On the second evening, more than 30 hours after the
accident, the patient's condition deteriorated rather abruptly.
He developed increasing abdominal cramps and fairly heavy
sedation failed to control his restlessness. Despite
administration of oxygen by mask he showed increasing cyanosis.
Sedation was given and he lapsed into a coma from which he never
roused. Death supervened from cardiac arrest 34 3/4 hours after the accident, his heart having been the
target of nearly 12,000 rad of ionizing radiation.
The neutron dose was determined by measurement of induced
24Na
activity in the blood, in selected body tissues, and in the
whole body, as well as from induced activity in other materials
such as brass overall buttons and nearby chemicals. It now
appears that the combined neutron and gamma dose delivered to
K's anterior chest wall, and thus to the right side of the
heart and the anterior wall of the stomach, was approximately
12,000 rad. The total dose to the face and to the front of
the skull was less, but still in excess of 10,000 rad. The dose to the
lower legs was probably less that 1,000 rad.
At autopsy the most striking finding was the edematous,
water-logged appearance of practically all tissues except the
lungs. The general picture was quite characteristic of acute
right heart failure resulting from right-sided myocarditis,
complicated by excessive fluid intake. The first loop of the
jejunum, the gastric pyloric bulb and the surface of the left
lobe of the liver contained numerous petechial
[pinpoint] hemorrhages.

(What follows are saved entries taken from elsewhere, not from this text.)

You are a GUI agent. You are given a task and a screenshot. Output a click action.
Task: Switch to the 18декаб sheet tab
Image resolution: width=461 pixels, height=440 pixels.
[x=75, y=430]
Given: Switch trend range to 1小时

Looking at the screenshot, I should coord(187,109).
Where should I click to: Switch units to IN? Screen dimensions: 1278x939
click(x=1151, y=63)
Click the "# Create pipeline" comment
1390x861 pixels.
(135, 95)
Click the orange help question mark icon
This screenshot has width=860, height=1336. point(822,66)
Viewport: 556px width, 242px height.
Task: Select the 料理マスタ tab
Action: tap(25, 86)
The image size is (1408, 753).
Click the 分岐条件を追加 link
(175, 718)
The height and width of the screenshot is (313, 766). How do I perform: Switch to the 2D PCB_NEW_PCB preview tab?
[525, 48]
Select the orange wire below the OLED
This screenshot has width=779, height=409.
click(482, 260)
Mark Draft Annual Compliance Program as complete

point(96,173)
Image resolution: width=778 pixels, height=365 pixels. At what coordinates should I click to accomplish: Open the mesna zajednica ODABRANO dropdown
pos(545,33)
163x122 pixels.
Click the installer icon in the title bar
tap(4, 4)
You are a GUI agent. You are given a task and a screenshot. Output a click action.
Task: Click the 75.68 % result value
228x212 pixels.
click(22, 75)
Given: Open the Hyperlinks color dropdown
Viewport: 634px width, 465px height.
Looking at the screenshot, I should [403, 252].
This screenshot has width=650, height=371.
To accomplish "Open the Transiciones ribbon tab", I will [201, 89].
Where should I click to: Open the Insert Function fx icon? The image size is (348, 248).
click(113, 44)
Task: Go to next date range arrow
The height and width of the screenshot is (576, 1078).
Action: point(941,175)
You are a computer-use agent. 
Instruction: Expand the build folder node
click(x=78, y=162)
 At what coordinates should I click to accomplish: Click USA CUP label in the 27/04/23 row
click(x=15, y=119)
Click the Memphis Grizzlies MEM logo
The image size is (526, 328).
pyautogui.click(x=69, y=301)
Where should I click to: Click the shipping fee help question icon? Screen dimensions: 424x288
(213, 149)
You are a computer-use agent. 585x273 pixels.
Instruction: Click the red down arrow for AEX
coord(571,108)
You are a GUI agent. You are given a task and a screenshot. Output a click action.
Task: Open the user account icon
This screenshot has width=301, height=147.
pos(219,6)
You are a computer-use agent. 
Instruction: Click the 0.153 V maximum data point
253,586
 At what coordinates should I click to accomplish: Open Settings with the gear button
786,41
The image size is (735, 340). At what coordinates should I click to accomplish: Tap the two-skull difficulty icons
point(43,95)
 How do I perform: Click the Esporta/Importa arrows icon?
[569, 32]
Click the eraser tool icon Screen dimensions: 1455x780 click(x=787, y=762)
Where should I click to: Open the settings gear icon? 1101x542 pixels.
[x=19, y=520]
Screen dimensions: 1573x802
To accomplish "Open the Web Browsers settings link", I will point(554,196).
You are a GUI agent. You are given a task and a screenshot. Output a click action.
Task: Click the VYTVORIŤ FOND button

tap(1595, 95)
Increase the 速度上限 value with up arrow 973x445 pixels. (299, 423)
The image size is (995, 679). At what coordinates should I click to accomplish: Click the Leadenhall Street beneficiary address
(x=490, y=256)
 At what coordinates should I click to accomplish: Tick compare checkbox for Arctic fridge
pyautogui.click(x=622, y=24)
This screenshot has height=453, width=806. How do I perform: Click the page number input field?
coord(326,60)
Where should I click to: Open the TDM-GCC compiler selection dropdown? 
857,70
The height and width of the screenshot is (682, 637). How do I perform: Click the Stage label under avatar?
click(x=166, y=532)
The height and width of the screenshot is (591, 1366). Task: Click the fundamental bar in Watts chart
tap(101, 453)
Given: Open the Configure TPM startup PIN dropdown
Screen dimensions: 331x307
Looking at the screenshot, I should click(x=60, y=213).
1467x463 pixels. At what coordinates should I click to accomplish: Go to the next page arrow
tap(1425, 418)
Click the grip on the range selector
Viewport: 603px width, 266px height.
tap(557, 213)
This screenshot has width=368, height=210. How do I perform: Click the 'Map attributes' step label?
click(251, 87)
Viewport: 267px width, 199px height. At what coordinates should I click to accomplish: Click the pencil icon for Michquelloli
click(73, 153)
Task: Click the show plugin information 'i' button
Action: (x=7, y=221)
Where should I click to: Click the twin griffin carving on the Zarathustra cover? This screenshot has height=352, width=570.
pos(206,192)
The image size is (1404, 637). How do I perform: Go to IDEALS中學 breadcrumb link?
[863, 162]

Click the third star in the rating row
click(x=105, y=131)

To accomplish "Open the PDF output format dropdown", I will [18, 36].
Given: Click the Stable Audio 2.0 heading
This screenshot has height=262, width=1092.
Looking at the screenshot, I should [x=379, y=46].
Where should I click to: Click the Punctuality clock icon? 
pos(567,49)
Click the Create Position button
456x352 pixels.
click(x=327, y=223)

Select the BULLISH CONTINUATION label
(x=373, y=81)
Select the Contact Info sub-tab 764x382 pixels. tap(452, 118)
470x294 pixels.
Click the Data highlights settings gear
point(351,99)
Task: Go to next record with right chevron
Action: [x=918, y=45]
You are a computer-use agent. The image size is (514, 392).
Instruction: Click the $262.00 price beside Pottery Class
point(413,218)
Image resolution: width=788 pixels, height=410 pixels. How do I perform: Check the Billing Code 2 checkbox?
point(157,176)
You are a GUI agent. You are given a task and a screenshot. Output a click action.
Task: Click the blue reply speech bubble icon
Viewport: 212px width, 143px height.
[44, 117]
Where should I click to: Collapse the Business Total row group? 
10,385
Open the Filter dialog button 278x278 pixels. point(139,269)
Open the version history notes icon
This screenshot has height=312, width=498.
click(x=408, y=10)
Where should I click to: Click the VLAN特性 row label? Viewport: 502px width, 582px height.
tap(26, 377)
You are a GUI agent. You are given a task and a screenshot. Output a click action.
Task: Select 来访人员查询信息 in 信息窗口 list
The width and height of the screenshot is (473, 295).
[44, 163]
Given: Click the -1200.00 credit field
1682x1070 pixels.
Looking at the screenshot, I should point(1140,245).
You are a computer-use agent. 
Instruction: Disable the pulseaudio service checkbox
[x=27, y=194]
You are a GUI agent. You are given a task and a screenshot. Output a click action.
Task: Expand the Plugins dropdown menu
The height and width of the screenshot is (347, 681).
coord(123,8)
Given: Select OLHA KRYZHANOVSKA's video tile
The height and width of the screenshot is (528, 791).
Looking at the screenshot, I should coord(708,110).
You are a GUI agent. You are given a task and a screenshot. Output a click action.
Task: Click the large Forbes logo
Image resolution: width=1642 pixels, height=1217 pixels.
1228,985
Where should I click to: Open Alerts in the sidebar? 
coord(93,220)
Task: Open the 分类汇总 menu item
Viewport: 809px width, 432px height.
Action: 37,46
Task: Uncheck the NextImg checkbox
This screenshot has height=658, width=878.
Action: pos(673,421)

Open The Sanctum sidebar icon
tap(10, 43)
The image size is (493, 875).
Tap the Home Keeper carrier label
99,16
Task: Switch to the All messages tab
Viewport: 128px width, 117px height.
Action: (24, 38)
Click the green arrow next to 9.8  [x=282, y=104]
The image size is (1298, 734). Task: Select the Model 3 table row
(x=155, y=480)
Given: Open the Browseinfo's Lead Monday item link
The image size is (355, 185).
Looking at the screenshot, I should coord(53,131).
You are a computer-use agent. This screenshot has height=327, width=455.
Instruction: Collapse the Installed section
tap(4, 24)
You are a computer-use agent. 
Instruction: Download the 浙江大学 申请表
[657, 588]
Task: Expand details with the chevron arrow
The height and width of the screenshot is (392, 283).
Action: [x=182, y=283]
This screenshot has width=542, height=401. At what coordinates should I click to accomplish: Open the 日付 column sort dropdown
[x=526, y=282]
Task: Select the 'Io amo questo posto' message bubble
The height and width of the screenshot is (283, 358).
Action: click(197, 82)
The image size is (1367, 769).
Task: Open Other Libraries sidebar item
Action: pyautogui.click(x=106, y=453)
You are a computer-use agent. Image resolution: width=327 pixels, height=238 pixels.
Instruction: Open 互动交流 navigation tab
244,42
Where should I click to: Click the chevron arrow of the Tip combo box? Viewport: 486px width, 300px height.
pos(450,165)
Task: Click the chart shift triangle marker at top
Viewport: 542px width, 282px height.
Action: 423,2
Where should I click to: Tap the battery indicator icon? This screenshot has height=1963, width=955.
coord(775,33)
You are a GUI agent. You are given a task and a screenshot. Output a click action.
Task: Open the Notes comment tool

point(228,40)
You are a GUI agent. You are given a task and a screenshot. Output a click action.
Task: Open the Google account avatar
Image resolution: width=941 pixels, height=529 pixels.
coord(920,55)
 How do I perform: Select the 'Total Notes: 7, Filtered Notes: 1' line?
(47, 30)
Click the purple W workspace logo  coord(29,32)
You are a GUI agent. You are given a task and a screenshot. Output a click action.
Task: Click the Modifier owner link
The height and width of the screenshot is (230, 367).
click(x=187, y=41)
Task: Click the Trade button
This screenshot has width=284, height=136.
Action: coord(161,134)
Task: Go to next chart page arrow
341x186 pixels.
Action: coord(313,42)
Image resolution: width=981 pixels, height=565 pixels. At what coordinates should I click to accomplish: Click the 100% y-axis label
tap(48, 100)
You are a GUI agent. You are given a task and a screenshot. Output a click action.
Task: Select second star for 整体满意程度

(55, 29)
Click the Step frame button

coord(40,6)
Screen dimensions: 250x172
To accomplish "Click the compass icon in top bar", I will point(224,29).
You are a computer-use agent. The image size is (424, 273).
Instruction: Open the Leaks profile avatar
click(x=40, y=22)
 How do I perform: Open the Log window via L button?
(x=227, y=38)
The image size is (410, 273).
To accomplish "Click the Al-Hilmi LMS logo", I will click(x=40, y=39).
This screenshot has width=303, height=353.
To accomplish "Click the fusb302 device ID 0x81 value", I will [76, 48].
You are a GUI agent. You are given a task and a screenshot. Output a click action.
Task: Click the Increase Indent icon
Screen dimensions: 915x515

The spleen was wrinkled and
flabby. The right side of the heart was dilated and filled with
blood, while the left heart was in systole. Externally the right
auricle and the anterior portion of the right atrium also showed
hemorrhages similar to those in the pericardium.
This man had received more than enough radiation to this bone marrow to kill him in 3 or 4 weeks, if he had no other injuries. The injury to his gastrointestinal tract would have killed him in 1 or 2 weeks had not a more vital insult killed him first. In our case the man received at the same time another and quite distinct injury to his heart, which, physiologically, was quite overwhelming. It seems clear that the injury to the heart muscle in this case must be regarded as the primary cause of death.